L’ecoansia colpisce (quasi) tutti

Lo sguardo severo e il dito puntato contro i grandi della terra di Greta Thunberg. Poi le lacrime della giovane i Giorgia Vasaperna davanti al ministro del’Ambiente Gilberto Pichetto Fratin. E l’appello insieme ad altri rappresentanti del Mediterraneo del Presidente Mattarella, il 3 agosto, che spazza via ogni negazionismo. «Non c’è più tempo da perdere, basta scendere a compromessi per ragioni politiche o economiche. È imperativo agire e prendere iniziative urgenti ed efficaci», ha detto il Capo di Stato.
E da Lisbona, il Papa gli ha fatto eco, esortando i giovani cattolici «a vincere la sfida per il clima. La vita del Pianeta è minacciata da una grande distruzione ambientale, abbiamo bisogno di una grande ecologia interiore».
Che l’emergenza climatica sia un tema sentito, impellente, al quale si deve dare risposta concreta è ormai un dato di fatto. e è una nuova paura che sta condizionando la vita del 72% degli italiani, secondo un sondaggio dell’istituto di ricerca Noto. È infatti questa la percentuale di connazionali che si dichiara pessimista per il futuro ed è convinto che la situazione del Pianeta peggiorerà nei prossimi anni.
Sono i giovani, ovviamente, i più sensibili: il 79% contro il 65% degli adulti. Il sondaggio traccia un identikit anche del popolo negazionista: sarebbe circa il 18% della popolazione italiana a non credere al cambiamento climatico, la quota maggiore tra chi vota Lega (23%) e Fratelli d’Italia (22%).
«Se invece si chiede agli italiani se l’emergenza ambientale sia fra le priorità del governo Meloni, l’opinione pubblica si spacca a metà, con percentuali assolutamente invertite fra coloro che sostengono la maggioranza e quelli che votano i partiti dell’opposizione», spiega Antonio Noto, titolare della società di ricerca, in un approfondimento su Repubblica.

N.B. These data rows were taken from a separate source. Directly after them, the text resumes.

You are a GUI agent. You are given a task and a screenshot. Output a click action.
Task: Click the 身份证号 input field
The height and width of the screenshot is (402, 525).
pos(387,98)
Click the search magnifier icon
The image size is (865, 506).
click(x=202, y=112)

«Ecoansia e negazionismo sono, dunque, concetti opposti che convivono nella popolazione. Il primo è prevalente e non condizionato dalle ideologie, il secondo è marginale e più influenzato dall’appartenenza politica».

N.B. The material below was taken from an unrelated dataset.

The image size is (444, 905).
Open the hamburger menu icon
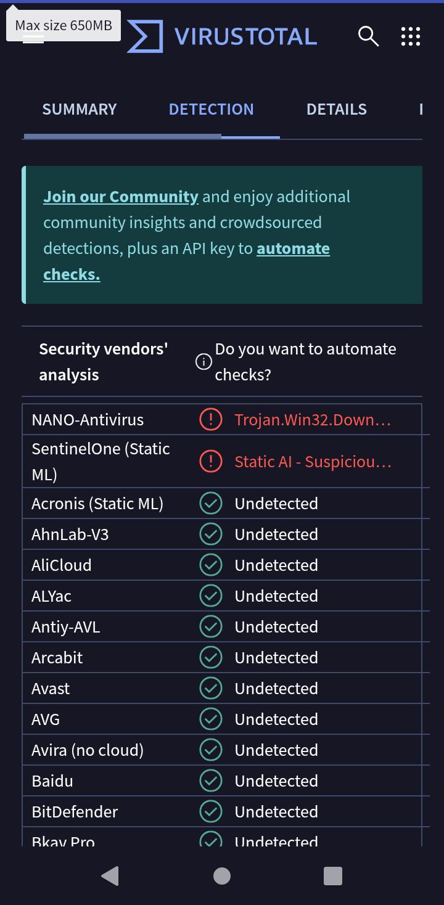33,38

Il tema delle ricadute emotive e mentali della crisi climatica non ha solo aspetti politici: gli psichiatri stessi non sono concordi sul considerarla una vera patologia. A cominciare dal celebre Paolo Crepet, che in una intervista all’Agi ha dichiarato: «Per fortuna ogni generazione ha le sue ansie. Chi non ha avuto preoccupazioni? L’atteggiamento vittimistico fa parte non della cura ma della patologia. L’ansia crea ansia, non crea risorse».
Anche tra gli scienziati l’atteggiamento non è univoco: intervistato dallo Spiegel, il nuovo capo dell’Ipcc Jim Skea eletto il 26 luglio ha invitato a non cedere alle rigidità da shock climatico.
«Se comunichi costantemente il messaggio che siamo tutti destinati all’estinzione, questo paralizza le persone e impedisce loro di agire per tenere sotto controllo il cambiamento», ha affermato il neo presidente, 69 anni, britannico, docente di Energie Rinnovabili all’Imperial College di Londra e già consulente di lunga data dell’Ipcc.
«Se la soglia di +1,5° verrà superata, e ciò non solo è probabile ma è ormai quasi certo, il mondo non finirà. Ma ci troveremo a vivere in un contesto molto più pericoloso».